Data items:
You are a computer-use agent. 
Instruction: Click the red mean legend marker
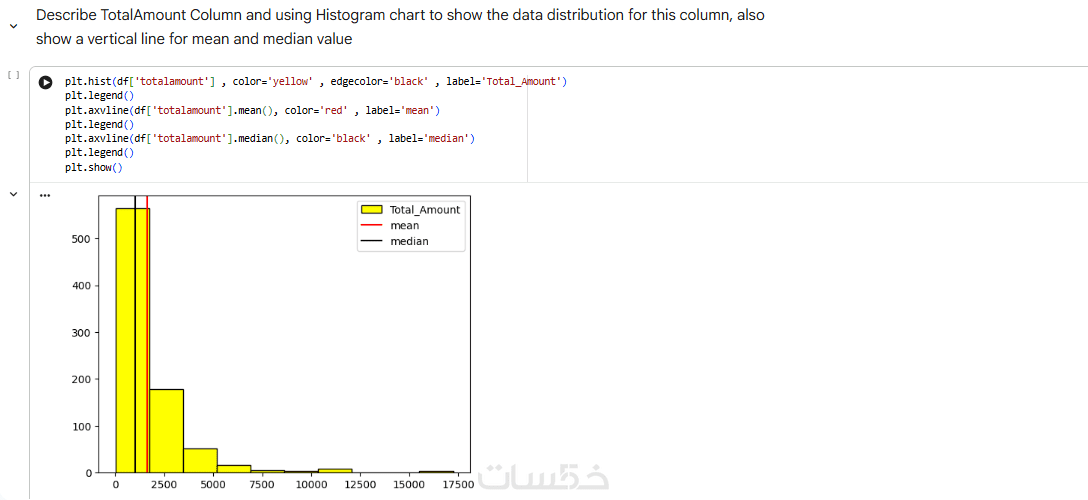(x=372, y=226)
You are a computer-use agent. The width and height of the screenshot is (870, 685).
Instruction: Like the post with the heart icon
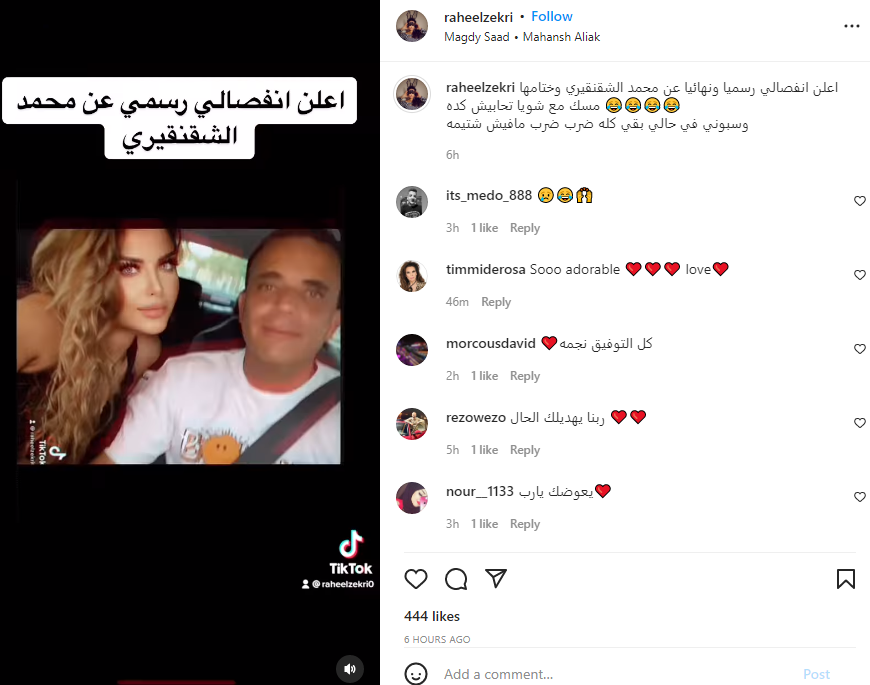[416, 579]
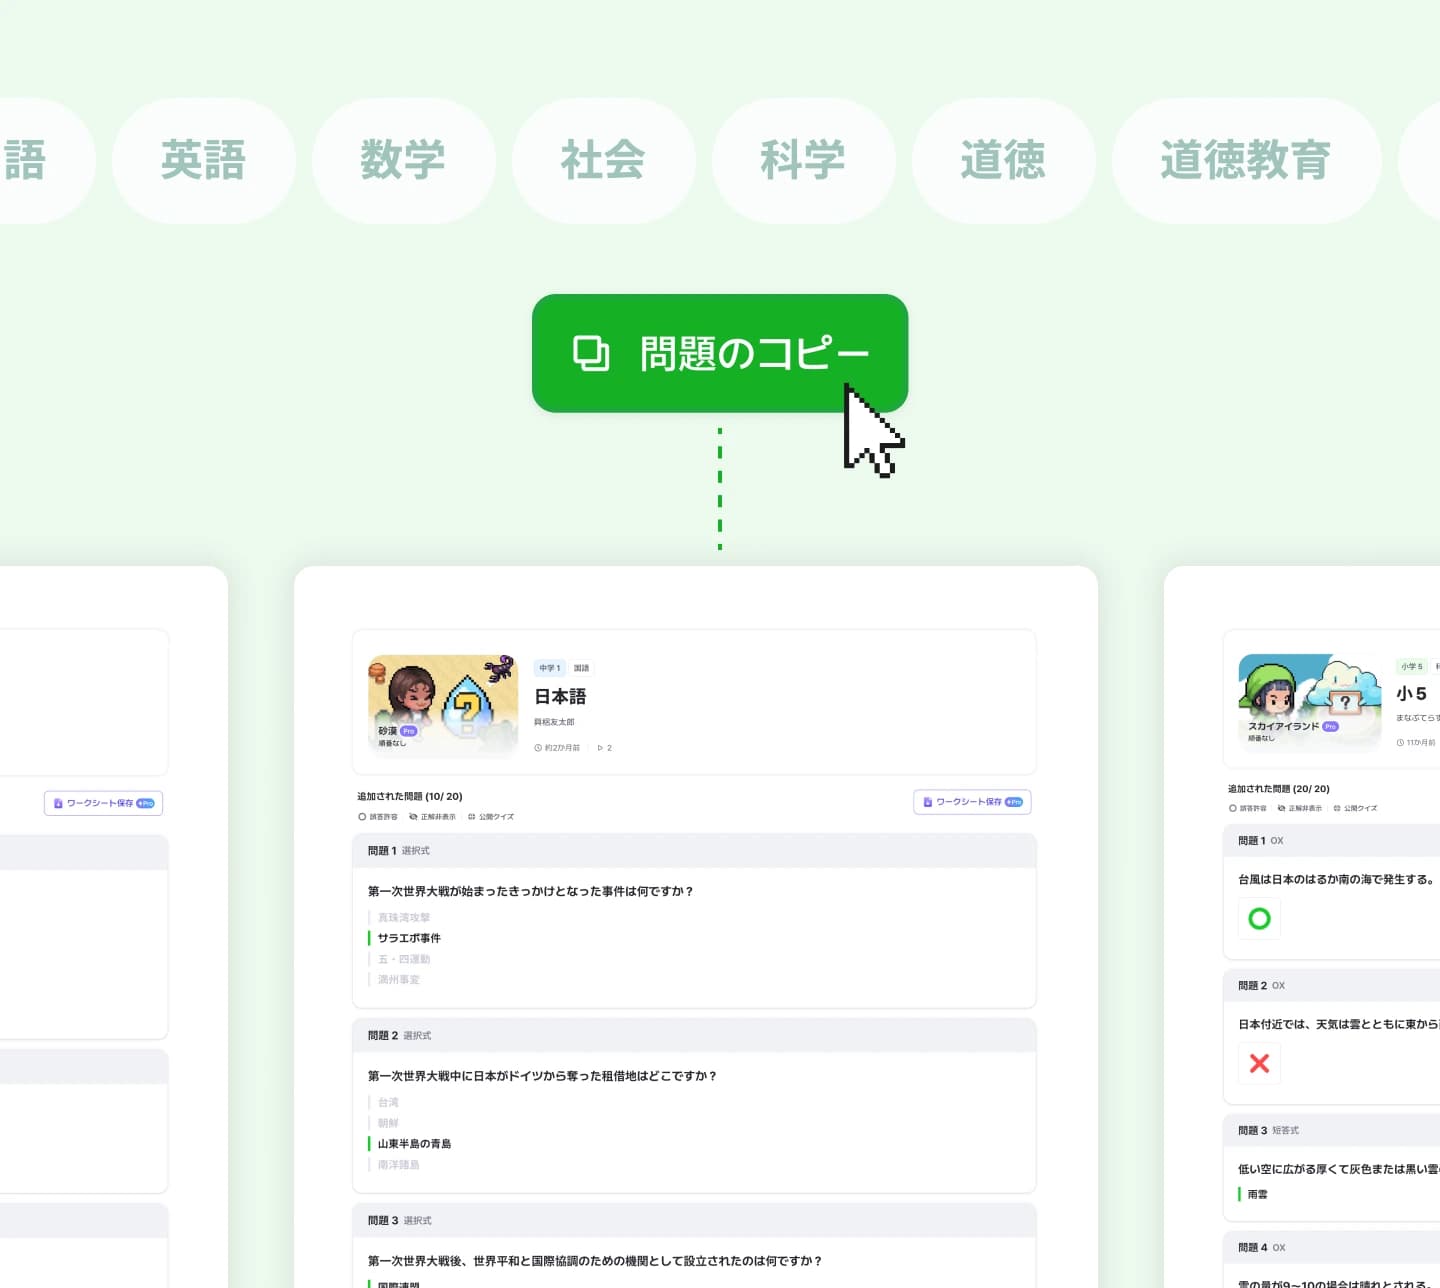
Task: Select the answer サラエボ事件
Action: coord(407,938)
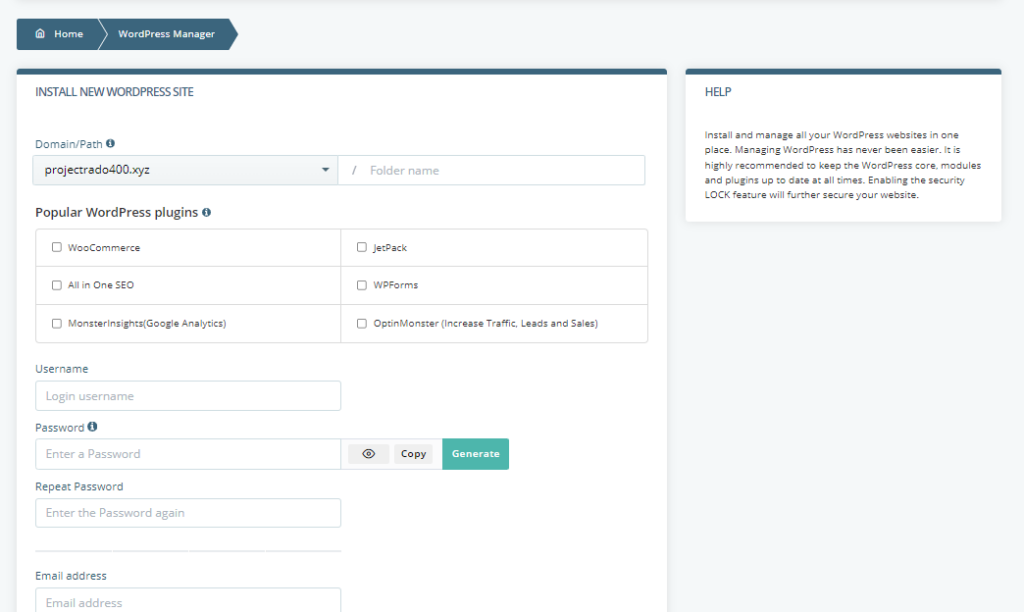Click the WordPress Manager breadcrumb item
This screenshot has height=612, width=1024.
166,33
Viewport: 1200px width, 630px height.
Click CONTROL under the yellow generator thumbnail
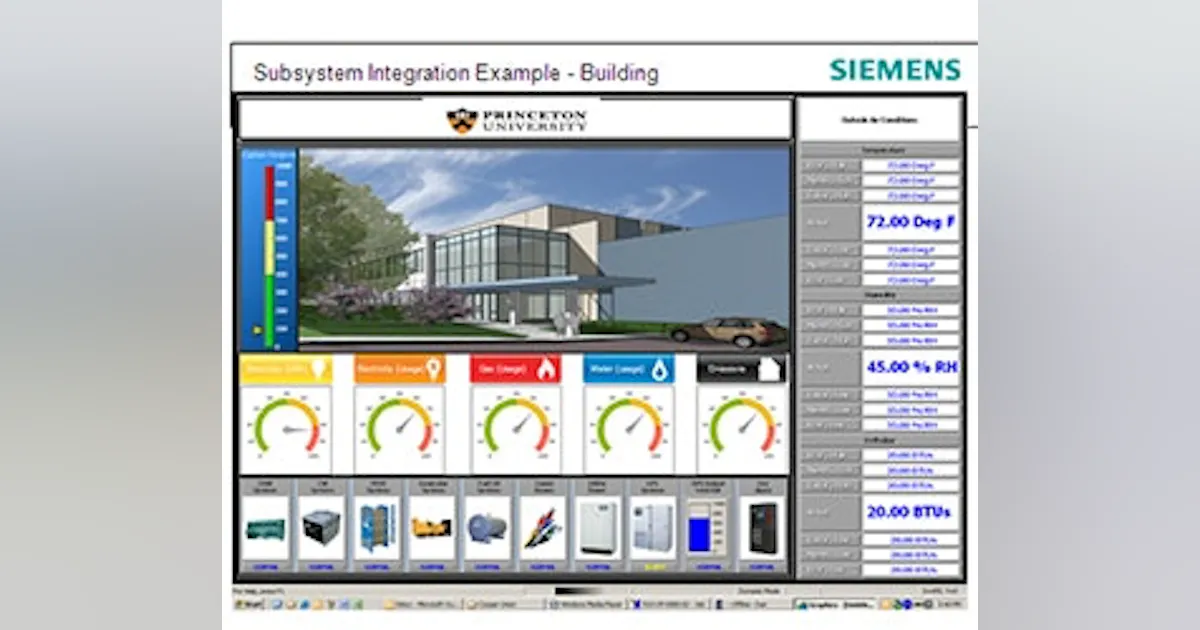[x=430, y=566]
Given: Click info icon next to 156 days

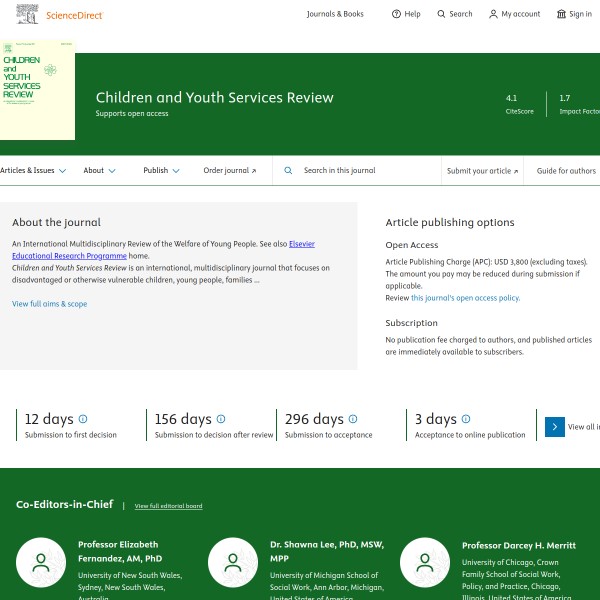Looking at the screenshot, I should tap(221, 419).
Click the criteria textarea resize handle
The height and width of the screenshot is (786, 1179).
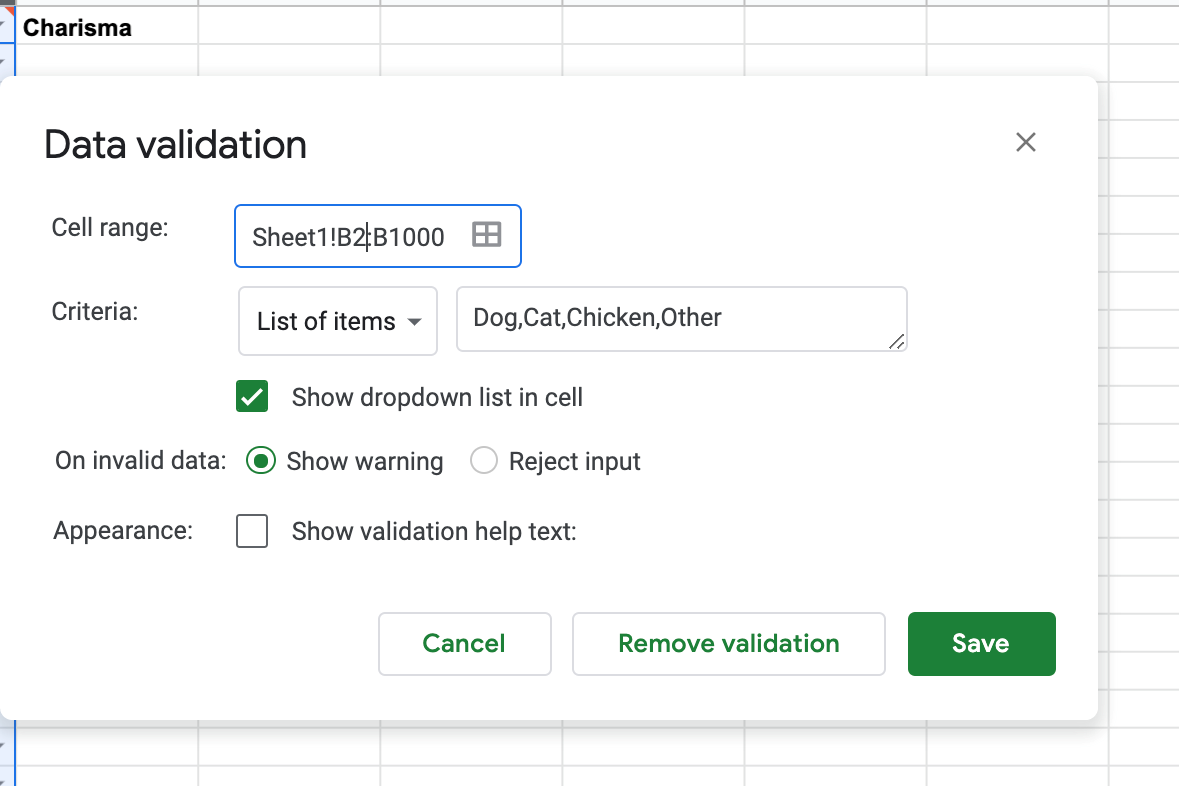tap(897, 344)
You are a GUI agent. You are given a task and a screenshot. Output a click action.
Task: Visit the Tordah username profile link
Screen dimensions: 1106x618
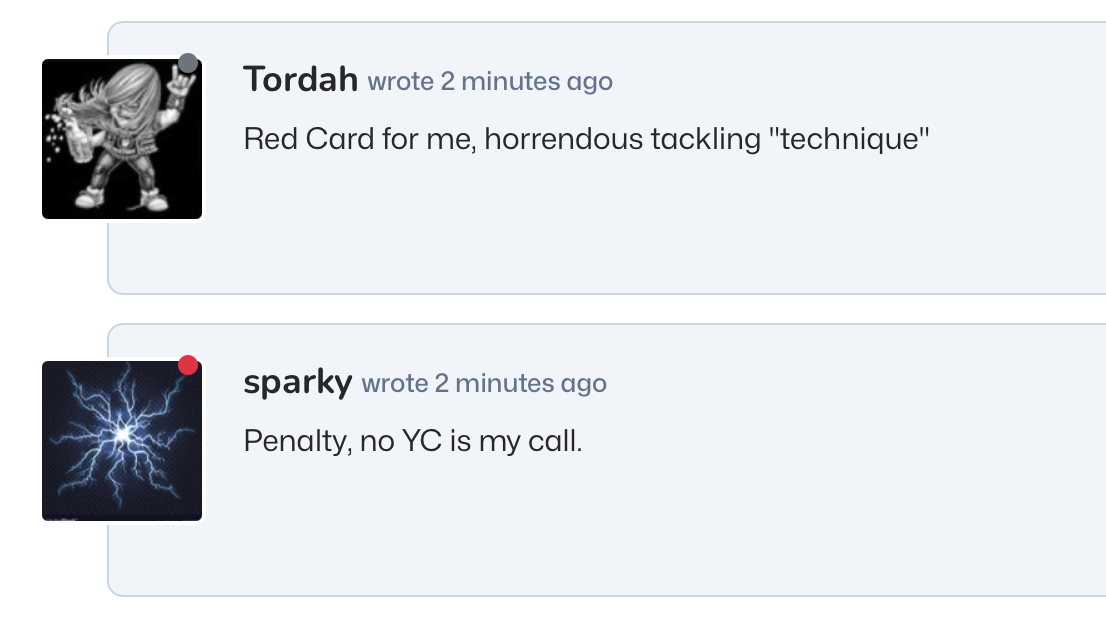pyautogui.click(x=300, y=80)
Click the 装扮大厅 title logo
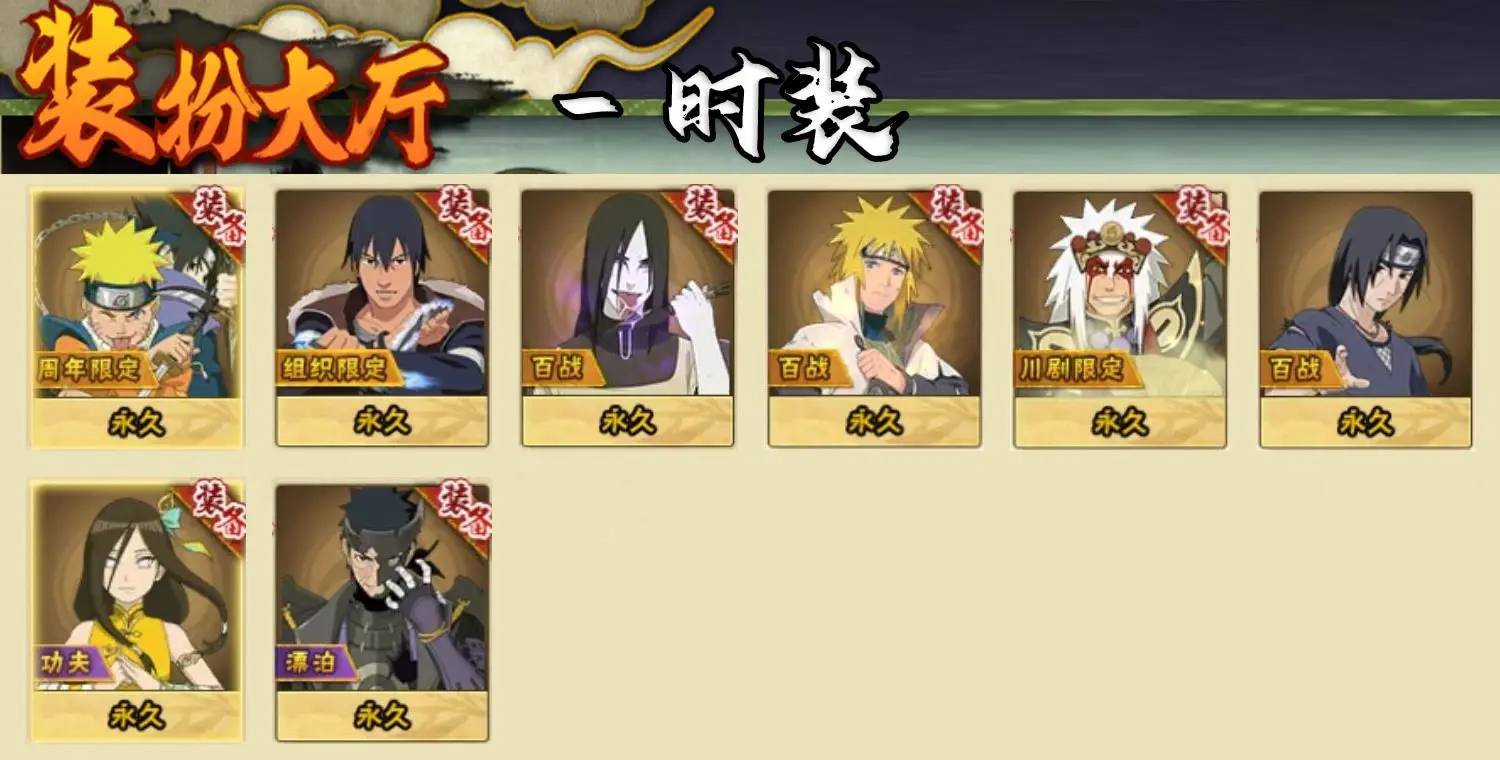Screen dimensions: 1500x760 point(230,87)
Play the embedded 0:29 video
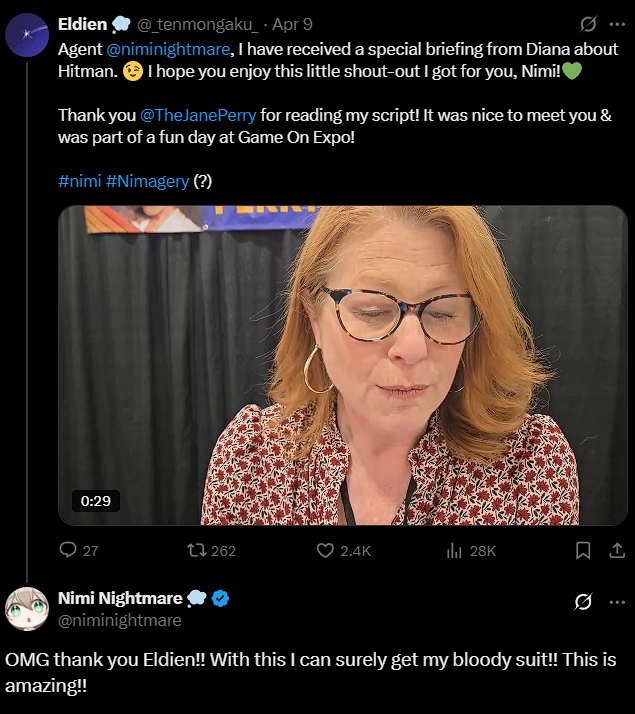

PROBLEM DESCRIPTION: The copy must reproduce every entry exactly while excluding all pictures.

ANSWER SPACE:
You are a computer-use agent. 
Instruction: Click the red mean legend marker
(x=372, y=226)
You are a computer-use agent. The width and height of the screenshot is (870, 685).
Instruction: Like the post with the heart icon
[416, 579]
Task: Select the answer サラエボ事件
Action: coord(407,938)
Click the WordPress Manager breadcrumb item
This screenshot has height=612, width=1024.
166,33
Viewport: 1200px width, 630px height.
Click CONTROL under the yellow generator thumbnail
[x=430, y=566]
Given: Click info icon next to 156 days

Looking at the screenshot, I should tap(221, 419).
Click the criteria textarea resize handle
The height and width of the screenshot is (786, 1179).
tap(897, 344)
You are a GUI agent. You are given a task and a screenshot. Output a click action.
Task: Visit the Tordah username profile link
Screen dimensions: 1106x618
pyautogui.click(x=300, y=80)
Click the 装扮大厅 title logo
Screen dimensions: 1500x760 point(230,87)
Play the embedded 0:29 video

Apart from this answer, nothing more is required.